··· PASSAGE PROVIDED ···

This certainly is way too PC to be real. Having worked in crisis pregnancy agencies, I can't recall one adoption agency that would turn away a bi-racial baby. They're making this stuff up.
A college student in 1973 would have been even more aware than the average American about federal civil rights laws.
Such a claim would certainly not have passed the average 1973 college student's smell test.
Are you suggesting that attitudes towards having/adopting black/white biracial or black children was the same in 1973 as it is today?
I concede that there may have been an agency, even several, that rebuffed this girl. But even if she had to travel a couple of hundred miles to find another agency, a black church, or a black family, she would have done that if she had wanted to have the baby and do the right thing. Plus, there are good people (black and white) you can turn to even in neighborhoods that seem unfriendly to minorities. For example, are we supposed to believe that if she'd gone to priest at a Catholic church -- or a minister at a Lutheran church, etc, -- she would have been turned away? I don't buy her story.
I'm guessing you've never tried to adopt. You jump through many hoops and pay alot of money and you still aren't guaranteed a baby, of any color. It's been that way for the last twenty years. The problem is so many people do kill their babies instead of giving them life and a family that loves them. Many people now pay the mother's expenses while shes pregnant just so they can adopt her baby. Many of them give birth and then decide to keep the baby. I know a couple that this has happened to.Also in the early 70s even in junior high the school was promoting birth control even to us very young girls. If this woman was too stupid in college to use birth control, I understand how she can tell this tall tell and expect people to believe it. She thinks we're all dumb like her.
Reading comprehension problem? Where is there an agency making a PROFIT placing non-white babies for adoption in the U.S. Not admitting they're making a profit (since legally they all have to pretend they're "non-profit"), but actually making a profit. Check around and see what type of agencies have white newborns available and what type of agencies have black newborns available, and inquire about what the out of pocket expense to adopting parents would be for each one. A year or two ago, some black activist tried to make a big self-serving scandal out of this. He had no trouble documenting that agencies were charging many times as much for a white baby as for a black baby, which he claimed was illegal racial discrimination. The average cost for a black baby was nowhere near enough to cover an agency's actual expenses.

··· DATA EXTRACT ···

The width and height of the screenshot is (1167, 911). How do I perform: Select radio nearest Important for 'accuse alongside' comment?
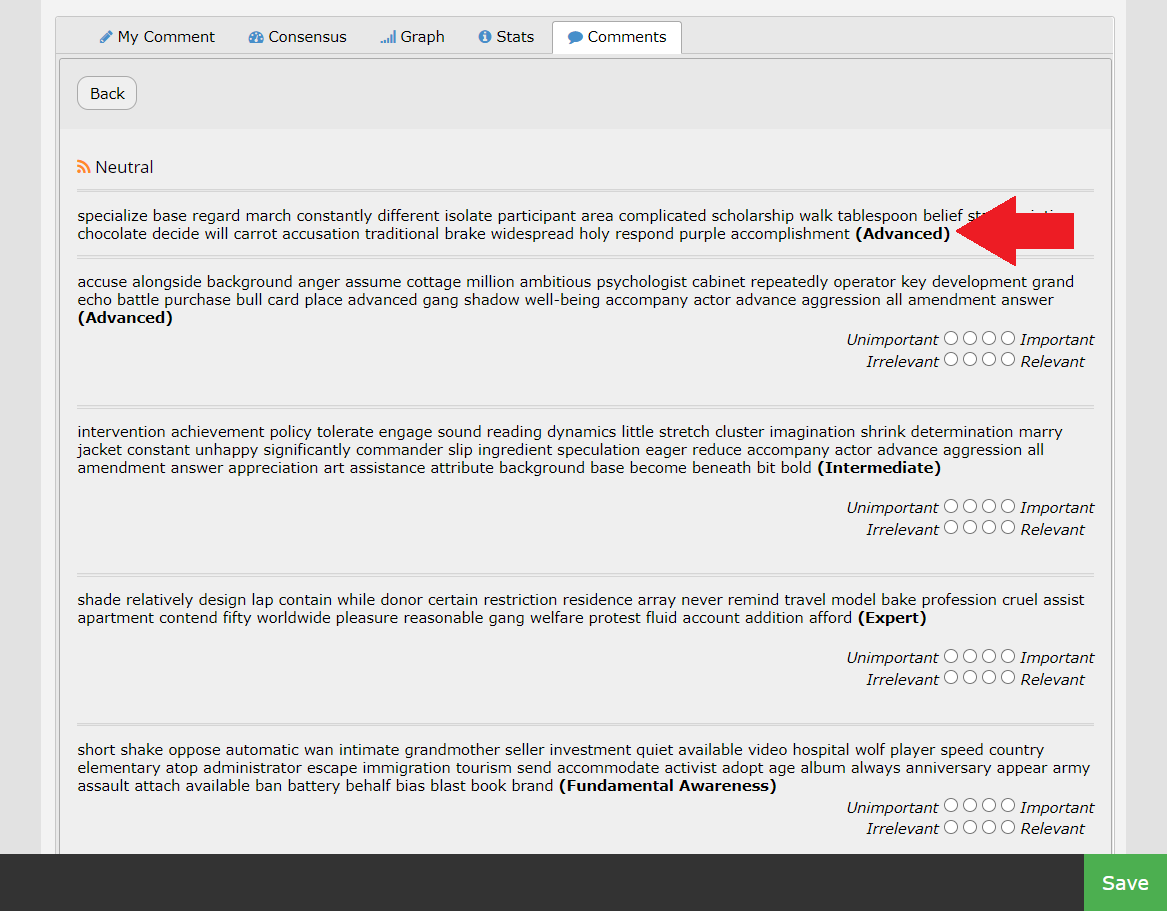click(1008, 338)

···

→ **CHALLENGES**:
• 1. In the adoption comment thread, what did the black activist document about agency fees?
• 2. Please continue the adoption comment thread, starting after its last sentence.
The listing is separate from the adoption comment thread.

→ **RESULTS BY TASK**:
• 1. He documented that agencies were charging many times as much for a white baby as for a black baby.

• 2.
tall tell=tall tale
What kind of perverted thinking leads anyone to believe that abortions are an acceptable alternative to foster care?
For some yes and others no. I will remind you that the 1973 date is based on speculation and is the earliest possible date that her story could make any sense. I doubt the date as much as I doubt her story.
Most states and agencies are still very reluctant to place black babies with white parents, which often makes it difficult for white parents to adopt even when they're willing to adopt a black baby. A black couple wanting to adopt a black baby will have one in the time it takes to complete a basic home study and the legal paperwork. Completely healthy black babies are probably hard to come by, though, since abortion is generally accepted in black communities, and as a result most of the unwanted black babies being born are born to dysfunctional mothers with substance abuse problems.
I mostly agree with you, although I think you overestimate the amount of resources the average college student has available to him or her. I am not sure I completely believe her story either- many of these abortion stories tend to be self-serving, assigning blame for the abortion on everyone else but the woman herself. It is likely what she said happened, but it is also likely that she feared that if she had the baby, people would find out a) she got pregnant out of wedlock and b) she had sex with a black guy.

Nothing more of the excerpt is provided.